Listen. It really does not matter what people say about you. It does not matter how people judge you. It doesn't even really matter about how you judge yourself. What matters is how God judges us. And if he has said that he loves you, and that he has forgiven you, and that he calls you to be a saint, a priest and prince or princess in his kingdom - then that is what matters.
That should also set us free from anxiety about our current circumstances: "dying, beaten, sorrowful, poor, having nothing". Why? Because as citizens of heaven we "live on, are always rejoicing, make many rich, possess everything". It comes back to living the cross but in the light of the resurrection.
Sometimes it is said that Christians can be so heavenly minded that they are no earthly good. It is actually not the case. When our minds are set on heaven then we are liberated to serve here on earth.
That is why people through the centuries have been able to give up their freedom and their lives in the service of Christ. That is why someone will give everything that they have. That is why someone will kneel down in front of someone else and wash their feet. Because what people say about us, and what happens to us does not ultimately matter. What matters is what He says about us, and what He gives us.
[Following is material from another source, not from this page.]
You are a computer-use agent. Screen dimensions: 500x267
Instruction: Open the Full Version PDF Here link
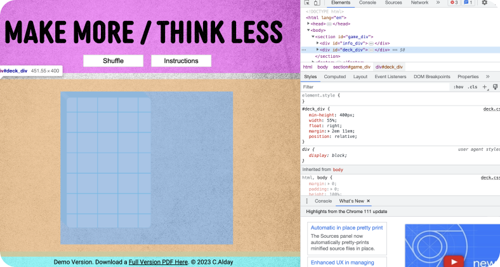point(158,262)
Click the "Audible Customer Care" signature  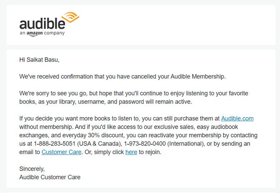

So Paul defends the integrity of his ministry. It is a very emotional appeal:
Verses 11-13: "We have spoken freely to you, Corinthians, and opened wide our hearts to you. We are not withholding our affection from you, but you are withholding yours from us. As a fair exchange - I speak as to my children - open wide your hearts also." At the heart of it all is his love for the Corinthian believers.
So if our service of Christ is to be fruitful, it needs to be a service that has an integrity. If we preach the cross, we need to live the cross. If we preach the transforming power of the Holy Spirit, we need to live the transforming power of the Holy Spirit. If we preach the citizenship of heaven, we need to live as citizens of heaven.
May God, in his love and mercy, equip us to live for Him, love Him and serve Him. To Him be glory.